Grace, six ex-officials get appeal rehearing


October 30, 2007|By Bloomberg News

W.R. Grace & Co. and six former executives charged criminally with the asbestos contamination of Libby, Mont., won yesterday a rehearing of their attempt to block some government witnesses from testifying at trial.

The U.S. Court of Appeals for the 9th Circuit in San Francisco agreed to reconsider a July decision by a three-judge panel of the court, which said that the trial judge improperly blocked prosecutors from adding to a list of 233 possible trial witnesses.

The July ruling reversed a decision by U.S. District Judge Donald S. Molloy in Missoula, Mont., who is overseeing the case against Grace and the executives, all of whom are charged with violating the Clean Air Act and obstruction of justice.

In a one-page ruling yesterday, the full court said it will reconsider the appeal.

The ruling gives Grace a new chance to try to limit the evidence that prosecutors can have admitted at trial. It might further delay a case that had been scheduled to go to trial in September 2006. That timetable has been set back by pretrial appeals.

Prosecutors contend Grace and the executives released asbestos-containing vermiculite in Libby and interfered with a government cleanup.

If convicted, Grace could face a fine of as much as $280 million, the company said in a filing with the Securities and Exchange Commission in August.

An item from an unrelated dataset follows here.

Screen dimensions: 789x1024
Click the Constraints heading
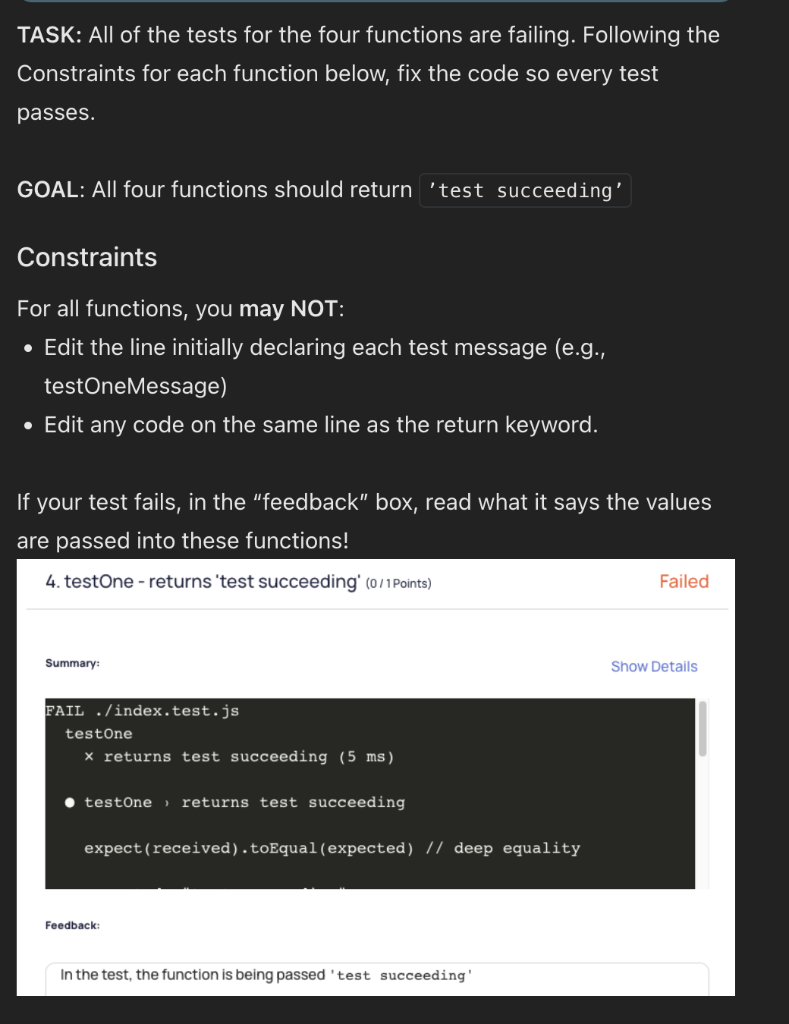[x=86, y=257]
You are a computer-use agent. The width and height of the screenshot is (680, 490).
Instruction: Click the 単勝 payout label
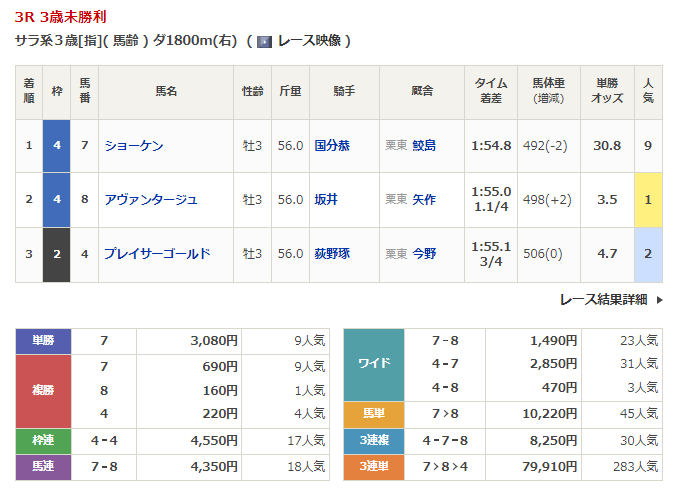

The individual defendants could be sentenced to as many as 15 years in prison if convicted. Asbestos-injury claims forced the Columbia-based specialty chemicals maker to file for bankruptcy protection in 2001.

Grace spokesman Greg Euston declined to comment on yesterday's decision, pointing to an order by Molloy. Assistant U.S. Attorney Jessica Fehr in Missoula didn't immediately return a voice mail message. Grace and its former executives say they are innocent.

Last month, a different panel of the appeals court reversed Molloy's decision to throw out part of the case against Grace and the former executives. Grace has told the court that it plans to ask for a full-court review of that decision.

Prosecutors claim the defendants were part of a conspiracy to expose workers and Libby residents to the tainted vermiculite, a mineral used in fireproofing, insulation and potting soil. Grace mined and processed it near Libby from 1963 to 1990.

Shares of W.R. Grace fell 30 cents to $30.13 yesterday in trading on the New York Stock Exchange.